Die dümmsten Verbrecher des Jahres Rang 10 - 6

Freitag, 22.05.2015 PK

Sie überwinden Alarmsysteme, knacken Safes, haben ausgeklügelte Fluchtpläne. Schlau eingefädelt, und doch dumm gelaufen – Hier ist die Hitliste der dümmsten Verbrecher des Jahres 2013, Rang 10 - 6.

Platz zehn: Explosive Beute

So herum geht es auch: Nicht die Bevölkerung wurde von der Polizei im bayerischen Landkreis Regensburg gewarnt, sondern ein paar Einbrecher. In einem Tresor, den die Täter hatten mitgehen lassen, befanden sich nämlich neben Bargeld auch mehrere Kilo Schwarzpulver. Die Polizei sorgte sich nun um die Gesundheit der Diebe, denn falls der Tresor gewaltsam geöffnet werden würde, könne das Pulver explodieren. Die behördliche Rundfunkwarnung: „Wenn Sie den oder die Täter kennen, geben Sie die Warnung bitte einfach weiter.“

Platz neun: Ein höflicher Dieb

Ein Unbekannter stieg durch das aufgebrochene Fenster in eine Gelsenkirchener Konditorei ein. Als die Polizei schon im Anmarsch war, floh er ohne Beute. Er nahm sich aber immerhin die Zeit, eine Nachricht zu schreiben, in der er sich für den „leckeren Kuchen“ bedankte – freundlicher geht’s nicht.

▸ **GEZEIGTES MATERIAL**
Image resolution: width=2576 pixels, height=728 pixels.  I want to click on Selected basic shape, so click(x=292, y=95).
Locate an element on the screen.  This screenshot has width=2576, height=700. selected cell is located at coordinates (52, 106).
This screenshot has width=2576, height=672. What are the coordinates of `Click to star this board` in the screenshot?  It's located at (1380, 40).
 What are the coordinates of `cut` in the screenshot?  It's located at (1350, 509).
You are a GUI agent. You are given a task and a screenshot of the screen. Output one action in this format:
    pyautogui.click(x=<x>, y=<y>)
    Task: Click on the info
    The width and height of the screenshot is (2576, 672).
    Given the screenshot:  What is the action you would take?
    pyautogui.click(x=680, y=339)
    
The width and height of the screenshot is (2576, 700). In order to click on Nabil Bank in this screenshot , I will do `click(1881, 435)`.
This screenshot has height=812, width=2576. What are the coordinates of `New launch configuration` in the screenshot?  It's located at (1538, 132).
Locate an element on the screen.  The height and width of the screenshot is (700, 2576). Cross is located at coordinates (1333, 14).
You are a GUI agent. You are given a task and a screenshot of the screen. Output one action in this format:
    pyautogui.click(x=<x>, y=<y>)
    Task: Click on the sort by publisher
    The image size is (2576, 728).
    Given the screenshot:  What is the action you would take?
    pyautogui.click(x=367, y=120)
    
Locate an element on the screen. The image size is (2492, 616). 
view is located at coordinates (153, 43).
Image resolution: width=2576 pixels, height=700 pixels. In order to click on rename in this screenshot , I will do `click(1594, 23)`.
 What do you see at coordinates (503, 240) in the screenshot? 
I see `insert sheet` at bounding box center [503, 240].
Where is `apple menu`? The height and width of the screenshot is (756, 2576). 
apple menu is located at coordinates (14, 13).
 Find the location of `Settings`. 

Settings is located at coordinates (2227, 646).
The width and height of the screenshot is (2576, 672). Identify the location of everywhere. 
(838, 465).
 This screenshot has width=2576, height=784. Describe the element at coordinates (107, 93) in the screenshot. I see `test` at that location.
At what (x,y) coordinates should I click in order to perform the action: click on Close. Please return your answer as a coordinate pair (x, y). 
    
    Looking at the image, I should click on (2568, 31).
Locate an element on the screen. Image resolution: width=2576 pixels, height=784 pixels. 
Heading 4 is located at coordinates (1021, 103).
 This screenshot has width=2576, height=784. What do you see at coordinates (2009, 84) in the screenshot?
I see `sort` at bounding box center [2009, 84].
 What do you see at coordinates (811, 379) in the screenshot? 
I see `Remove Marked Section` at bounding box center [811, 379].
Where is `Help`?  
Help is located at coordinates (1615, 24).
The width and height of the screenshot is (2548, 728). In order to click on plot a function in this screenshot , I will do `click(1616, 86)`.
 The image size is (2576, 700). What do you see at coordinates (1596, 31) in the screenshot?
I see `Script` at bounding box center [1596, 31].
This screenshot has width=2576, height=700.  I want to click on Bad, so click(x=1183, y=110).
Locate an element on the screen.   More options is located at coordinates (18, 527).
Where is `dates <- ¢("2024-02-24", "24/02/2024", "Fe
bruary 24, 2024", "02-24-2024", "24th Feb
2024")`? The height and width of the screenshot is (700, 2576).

▸ **ARBEITSANWEISUNG**
Bitte kopiere aus dem bereitgestellten Text wortgetreu die Passage, beginnend mit „Platz zehn: Explosive“ und fortlaufend bis einschließlich „freundlicher geht’s nicht.“.

▸ **SCHRIFTLICHE ANTWORT**
Platz zehn: Explosive Beute

So herum geht es auch: Nicht die Bevölkerung wurde von der Polizei im bayerischen Landkreis Regensburg gewarnt, sondern ein paar Einbrecher. In einem Tresor, den die Täter hatten mitgehen lassen, befanden sich nämlich neben Bargeld auch mehrere Kilo Schwarzpulver. Die Polizei sorgte sich nun um die Gesundheit der Diebe, denn falls der Tresor gewaltsam geöffnet werden würde, könne das Pulver explodieren. Die behördliche Rundfunkwarnung: „Wenn Sie den oder die Täter kennen, geben Sie die Warnung bitte einfach weiter.“

Platz neun: Ein höflicher Dieb

Ein Unbekannter stieg durch das aufgebrochene Fenster in eine Gelsenkirchener Konditorei ein. Als die Polizei schon im Anmarsch war, floh er ohne Beute. Er nahm sich aber immerhin die Zeit, eine Nachricht zu schreiben, in der er sich für den „leckeren Kuchen“ bedankte – freundlicher geht’s nicht.